I have a hard time checking those boxes too, and I tell families that I have to work on trying to achieve some or most of those items. Talking about this with patients helps me remember to focus on these important elements. Being a mother has helped me recognize that some of those behavioral tasks such as getting enough sleep or eating enough fruits and vegetables can be hard and prompts me to think about how I can make this checklist really simple for families. 
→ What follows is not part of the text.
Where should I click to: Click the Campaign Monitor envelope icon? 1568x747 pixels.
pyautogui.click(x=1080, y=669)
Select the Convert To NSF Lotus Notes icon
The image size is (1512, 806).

More Information on NYSCHECK and Dr. Galvez’s Work in Environmental Health 

Dr. Galvez is a Founding Director of the New York State Children’s Environmental Health Center (NYSCHECK)—the first state-wide, publicly funded model for children’s environmental health clinical services in the United States. Her many accolades include the 2016 Region 2 EPA Environmental Champion Award and the 2017 Science Champion Award from Clean and Healthy. In 2023, she was appointed to the New York City Board of Health. 

As Director of Community Engagement for both the NIEHS-funded Mount Sinai Center for Health Across the Lifespan (HEALS) and NIH-funded Clinical Translational Science Award (CTSA) Program at Mount Sinai Conduits, Dr. Galvez translates emerging research into programs and policies that prevent and reduce environmental exposures. 

Dr. Galvez previously served on the EPA’s federal advisory board for the Office of Children’s Health Protection, is a past president of District 2 Chapter 3 American Academy of Pediatrics, and is a current member of the CDC/American Public Health Association National Environmental Health Partnership Council, the Children’s Environmental Health Network Board, the Clean and Healthy Scientific Advisory Panel, and the New School Parsons Healthy Materials Lab Advisory Committee.